Indian companies likely to report 18-20% revenue growth YoY in Q2, says Crisil

As the earnings season starts with Tata Consultancy Services declaring their results after market hours on Friday, Corporate India is likely to report a revenue increase of 18-20% to Rs 8.2 lakh crore in Jul-Sep quarter, compared to the same period last year, according to rating agency Crisil.

Crisil said the estimates are based on the analysis of 300 companies on the National Stock Exchange that account for 55-60% of the market capitalisation. These 300 companies does not include financial services and oil companies.

Overall revenue of the sample of 300 companies is expected to have risen to about Rs 15.8 lakh crore in the first half of this fiscal, a gain of 30-32% year-on-year.

The rating agency said that the higher revenue growth was driven by continued recovery in demand for consumer discretionary products and dearer commodity prices.

Sales from consumer discretionary items like automobiles is expected to have risen by 19-21% year-on-year, aided by higher realisations and volume. Sequentially, revenue from consumer discretionary products is expected to have risen 23-25% as demand was affected by the severe second wave of the pandemic during the first quarter.

Automobiles sector’s turnover is estimated to have swelled 27-30% sequentially, led by an increase in realisations. This is expected to have a positive rub-off effect on growth for ancillary segments such as auto components and tyres. Auto component makers are likely to have grown by 12-14% and Tyre industry is expected to have risen by 6-10% quarter-on-quarter.

INFORMATION SHOWN -
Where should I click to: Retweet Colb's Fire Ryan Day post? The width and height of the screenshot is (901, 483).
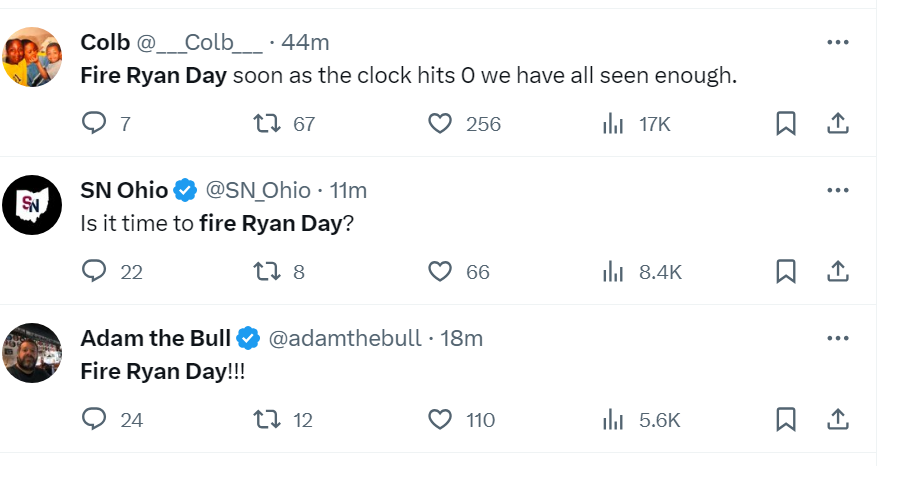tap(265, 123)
--
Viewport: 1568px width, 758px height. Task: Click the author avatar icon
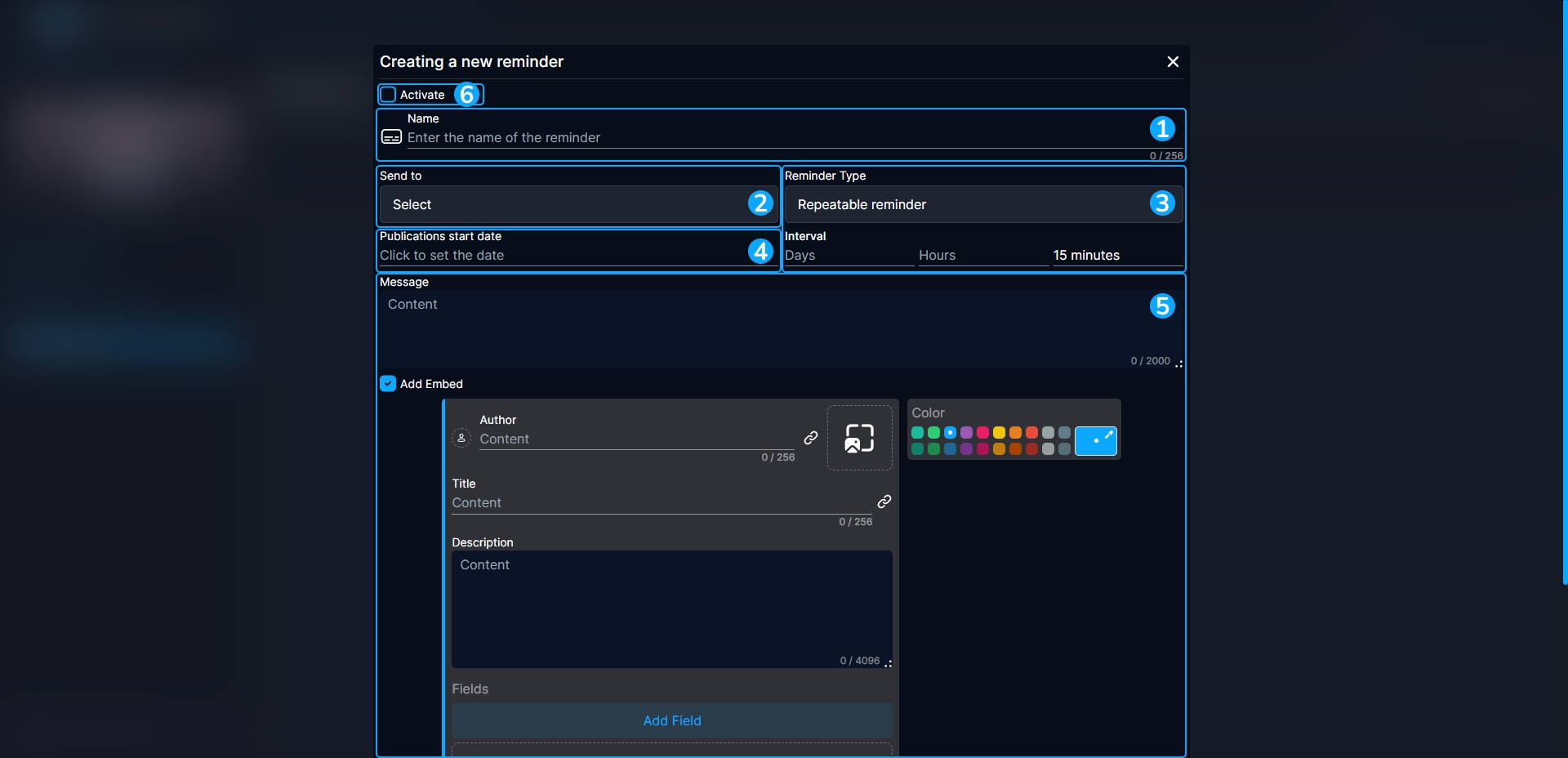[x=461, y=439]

EXERCISE PROMPT -
In the article on Crisil's Q2 revenue estimates, what reason does it give for the expected 23-25% sequential rise in revenue from consumer discretionary products? Answer in one to three sentences.

TASK RESULT -
The rise comes because demand for consumer discretionary products was affected by the severe second wave of the pandemic during the first quarter.